Here is the list (taken from Chivalry Now article "From A Knight's Own Book of Chivalry")  http://www.chivalrynow.net/articles2015/charny.htm

"Be tender and humble among friends."
"Tender mercy and assistance toward those who need assistance."
"Be generous in giving where the gift will be best used."
"Love and serve your friends."
"Plan your enterprises cautiously… carry them out boldly."
"No one should fall into despair from cowardice nor be too confident."
"Dread vile cowardice more than death."
"Take care not to be so greedy as to take what belongs to others without good cause."
"Do not be envious of others."
"Avoid quarrels."
"Refrain from saying unpleasant things."
"Make sure what you say is of some profit rather than merely cautious."
"Do not praise your own conduct nor criticize too much that of others."
"Do not desire to take away another's honor, but safeguard your own."
"Do not despise poor men or those lesser in rank than you, for there are many poor men who are of greater worth than the rich."
"Take care not to talk too much."
"Be careful not to be too guileless, for the man who knows nothing, neither of good nor of evil, is blind and unseeing in his heart, nor can he give himself or others good counsel."
"Refrain from remonstrating with fools… Remonstrate with the wise."
"Never regret any generosity you may show. A man of worth should not remember what he has given except when the recipient brings the gift back to mind for the good return he makes for it."
"Avoid acquiring a bad reputation for miserliness in your old age."
"Refrain from enriching yourself at others' expense, especially from the limited resources of the poor, for unsullied poverty is worth more than corrupt wealth."
"As long as you keep your secret to yourself, it is always within your control."
"Always expect victory, not defeat."
"Be sure that you care less for death than about shame. Those who put their lives in danger with the deliberate intention of avoiding shame are strong in all things."
"In all adversity be always steadfast and wise."
"Where there is arrogance, there reigns anger and all kinds of folly; and where humility is to be found, there reigns good sense and happiness."
"What you do not know, you should ask with due humility to be taught it."

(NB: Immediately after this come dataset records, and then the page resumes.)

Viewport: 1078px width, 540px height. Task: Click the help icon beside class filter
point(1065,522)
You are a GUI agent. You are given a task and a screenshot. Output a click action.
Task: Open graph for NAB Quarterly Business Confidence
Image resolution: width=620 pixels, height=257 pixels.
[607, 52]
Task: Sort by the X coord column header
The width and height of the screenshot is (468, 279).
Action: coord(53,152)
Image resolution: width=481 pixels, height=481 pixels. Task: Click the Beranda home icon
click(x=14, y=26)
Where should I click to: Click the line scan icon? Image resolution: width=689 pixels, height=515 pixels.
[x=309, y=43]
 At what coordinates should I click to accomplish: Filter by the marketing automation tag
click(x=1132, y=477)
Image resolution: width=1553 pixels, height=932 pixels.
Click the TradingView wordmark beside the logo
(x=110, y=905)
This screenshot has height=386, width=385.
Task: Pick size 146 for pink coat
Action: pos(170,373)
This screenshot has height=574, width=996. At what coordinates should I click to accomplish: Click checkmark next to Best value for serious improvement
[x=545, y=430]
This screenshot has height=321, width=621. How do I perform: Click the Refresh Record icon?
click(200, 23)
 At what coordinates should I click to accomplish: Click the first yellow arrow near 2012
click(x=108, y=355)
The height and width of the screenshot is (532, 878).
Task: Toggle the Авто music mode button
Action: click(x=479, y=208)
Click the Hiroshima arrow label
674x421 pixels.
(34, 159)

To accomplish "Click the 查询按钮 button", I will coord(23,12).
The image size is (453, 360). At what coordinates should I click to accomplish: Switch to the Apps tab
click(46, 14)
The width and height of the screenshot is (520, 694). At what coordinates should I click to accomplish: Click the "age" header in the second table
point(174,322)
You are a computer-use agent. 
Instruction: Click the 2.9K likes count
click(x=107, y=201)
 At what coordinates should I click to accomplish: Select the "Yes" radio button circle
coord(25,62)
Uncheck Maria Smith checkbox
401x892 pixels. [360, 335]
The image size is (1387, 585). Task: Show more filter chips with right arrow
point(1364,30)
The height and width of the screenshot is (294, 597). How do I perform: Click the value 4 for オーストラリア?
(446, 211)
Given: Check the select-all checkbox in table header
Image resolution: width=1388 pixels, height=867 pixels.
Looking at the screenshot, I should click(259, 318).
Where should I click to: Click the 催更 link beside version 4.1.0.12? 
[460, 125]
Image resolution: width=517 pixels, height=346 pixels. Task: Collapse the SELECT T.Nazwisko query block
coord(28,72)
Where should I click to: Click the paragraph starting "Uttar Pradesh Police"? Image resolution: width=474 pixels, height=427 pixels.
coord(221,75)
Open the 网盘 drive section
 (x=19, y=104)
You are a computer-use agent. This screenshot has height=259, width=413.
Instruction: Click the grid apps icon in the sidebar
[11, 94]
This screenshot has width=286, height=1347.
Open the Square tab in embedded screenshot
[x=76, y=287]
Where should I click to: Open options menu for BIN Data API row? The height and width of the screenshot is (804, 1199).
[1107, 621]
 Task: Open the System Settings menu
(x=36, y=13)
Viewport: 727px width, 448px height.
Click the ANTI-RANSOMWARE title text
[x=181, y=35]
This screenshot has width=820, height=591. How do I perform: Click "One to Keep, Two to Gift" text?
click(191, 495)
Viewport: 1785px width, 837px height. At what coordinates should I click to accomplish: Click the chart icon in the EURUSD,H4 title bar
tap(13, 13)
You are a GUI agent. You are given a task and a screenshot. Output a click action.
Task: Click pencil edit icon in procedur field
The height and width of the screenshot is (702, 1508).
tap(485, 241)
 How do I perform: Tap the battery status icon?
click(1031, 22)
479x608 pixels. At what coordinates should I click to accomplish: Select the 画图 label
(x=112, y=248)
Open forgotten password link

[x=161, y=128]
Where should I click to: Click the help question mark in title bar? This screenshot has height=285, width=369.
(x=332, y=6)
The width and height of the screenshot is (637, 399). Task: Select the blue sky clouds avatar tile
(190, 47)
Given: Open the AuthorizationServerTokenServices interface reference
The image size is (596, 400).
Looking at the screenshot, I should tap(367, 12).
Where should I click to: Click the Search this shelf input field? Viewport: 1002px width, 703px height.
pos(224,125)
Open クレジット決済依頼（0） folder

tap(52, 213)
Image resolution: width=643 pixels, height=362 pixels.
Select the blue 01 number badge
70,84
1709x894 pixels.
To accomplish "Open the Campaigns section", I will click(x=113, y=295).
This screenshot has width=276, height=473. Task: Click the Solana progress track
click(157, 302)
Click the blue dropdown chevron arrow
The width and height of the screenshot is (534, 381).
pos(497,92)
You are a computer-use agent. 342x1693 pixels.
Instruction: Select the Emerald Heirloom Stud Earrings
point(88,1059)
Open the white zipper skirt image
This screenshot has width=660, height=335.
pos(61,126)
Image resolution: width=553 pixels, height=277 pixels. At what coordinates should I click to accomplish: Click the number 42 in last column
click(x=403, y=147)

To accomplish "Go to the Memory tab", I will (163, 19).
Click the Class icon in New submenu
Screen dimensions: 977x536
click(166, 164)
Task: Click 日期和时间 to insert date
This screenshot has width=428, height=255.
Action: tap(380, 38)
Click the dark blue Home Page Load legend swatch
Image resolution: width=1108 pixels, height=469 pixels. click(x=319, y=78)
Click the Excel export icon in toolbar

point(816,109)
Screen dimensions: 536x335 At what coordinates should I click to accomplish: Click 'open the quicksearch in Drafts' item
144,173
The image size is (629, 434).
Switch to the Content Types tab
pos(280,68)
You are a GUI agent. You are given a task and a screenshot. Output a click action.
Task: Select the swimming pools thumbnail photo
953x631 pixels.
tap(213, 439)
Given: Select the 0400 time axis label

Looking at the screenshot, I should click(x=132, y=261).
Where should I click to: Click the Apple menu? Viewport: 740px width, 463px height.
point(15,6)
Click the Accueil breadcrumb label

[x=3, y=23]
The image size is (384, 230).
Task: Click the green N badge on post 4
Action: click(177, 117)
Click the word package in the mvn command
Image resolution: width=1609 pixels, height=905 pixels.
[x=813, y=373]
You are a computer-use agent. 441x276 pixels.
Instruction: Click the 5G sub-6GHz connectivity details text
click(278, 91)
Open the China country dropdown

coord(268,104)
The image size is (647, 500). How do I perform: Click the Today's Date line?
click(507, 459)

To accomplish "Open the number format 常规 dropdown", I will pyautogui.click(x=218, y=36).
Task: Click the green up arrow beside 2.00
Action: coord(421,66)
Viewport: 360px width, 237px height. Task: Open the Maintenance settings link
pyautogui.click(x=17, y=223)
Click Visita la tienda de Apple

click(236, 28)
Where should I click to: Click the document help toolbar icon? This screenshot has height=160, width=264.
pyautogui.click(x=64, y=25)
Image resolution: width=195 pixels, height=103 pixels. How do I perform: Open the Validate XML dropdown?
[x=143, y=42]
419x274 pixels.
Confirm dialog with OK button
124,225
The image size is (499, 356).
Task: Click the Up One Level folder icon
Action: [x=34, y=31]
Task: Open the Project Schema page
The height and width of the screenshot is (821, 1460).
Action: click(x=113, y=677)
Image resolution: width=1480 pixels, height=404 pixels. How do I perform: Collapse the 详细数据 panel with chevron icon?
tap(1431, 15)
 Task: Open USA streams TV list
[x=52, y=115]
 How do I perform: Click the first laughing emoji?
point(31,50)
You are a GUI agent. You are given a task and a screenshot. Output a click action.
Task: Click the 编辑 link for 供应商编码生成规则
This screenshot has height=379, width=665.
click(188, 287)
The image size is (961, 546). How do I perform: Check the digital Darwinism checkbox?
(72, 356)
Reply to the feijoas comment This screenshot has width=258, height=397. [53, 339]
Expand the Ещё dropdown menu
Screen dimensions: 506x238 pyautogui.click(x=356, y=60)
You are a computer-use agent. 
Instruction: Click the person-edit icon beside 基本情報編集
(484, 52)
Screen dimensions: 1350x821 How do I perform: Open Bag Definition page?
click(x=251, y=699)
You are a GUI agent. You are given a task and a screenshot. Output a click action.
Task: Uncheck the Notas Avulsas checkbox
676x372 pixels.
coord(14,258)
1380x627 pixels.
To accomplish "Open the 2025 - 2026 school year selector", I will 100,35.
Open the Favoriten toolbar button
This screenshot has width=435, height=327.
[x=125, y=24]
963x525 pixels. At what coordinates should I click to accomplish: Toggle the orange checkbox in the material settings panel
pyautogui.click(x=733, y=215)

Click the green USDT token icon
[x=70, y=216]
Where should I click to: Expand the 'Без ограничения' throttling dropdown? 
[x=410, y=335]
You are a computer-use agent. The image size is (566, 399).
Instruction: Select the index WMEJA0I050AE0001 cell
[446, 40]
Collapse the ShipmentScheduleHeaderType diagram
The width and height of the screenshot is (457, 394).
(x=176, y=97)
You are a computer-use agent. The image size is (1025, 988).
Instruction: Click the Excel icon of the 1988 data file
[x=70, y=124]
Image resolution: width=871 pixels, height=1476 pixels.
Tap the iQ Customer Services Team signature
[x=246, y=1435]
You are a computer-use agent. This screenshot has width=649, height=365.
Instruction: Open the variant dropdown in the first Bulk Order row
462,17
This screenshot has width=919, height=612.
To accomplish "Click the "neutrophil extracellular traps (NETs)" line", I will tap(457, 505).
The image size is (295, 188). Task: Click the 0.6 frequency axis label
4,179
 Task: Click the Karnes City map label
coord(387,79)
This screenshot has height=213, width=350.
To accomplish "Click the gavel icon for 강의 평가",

My questions for discussion are the following: Why is humility important that it is repeated throughout the quotes?  Is there a valid read to keep a secret to yourself because you will have more control?  Why should we expect to have victory and not defeat, isn't defeat a good lesson to learn from?  Why should we not talk too much, to prevent bad speech?  Should we be considerate in our speech and conduct towards others? 

I would like to hear your answers and I will post my answers to the questions. Have at it!

Jon Blair:
Humility is very important. Proverbs XVI:18 says, "Pride goeth before destruction, and an haughty spirit before a fall." Many knights could see the effects of overweening pride amongst their peers, and I'm sure the wiser ones taught others to avoid it.

Secrets are sensitive things. The more who know a thing, the less it can be kept. If entrusted with a secret, it should be kept unless keeping it would endanger others or prevent justice from being met, but I would prefer not to be entrusted with a secret.

My personal email has the following in the signature: "Victory needs no explanation; Defeat allows none." We should learn from our mistakes, but to seek defeat to learn a lesson is wasteful. So, go into each endeavor expecting victory. If you lose, learn from it sure, but keep striving for victory.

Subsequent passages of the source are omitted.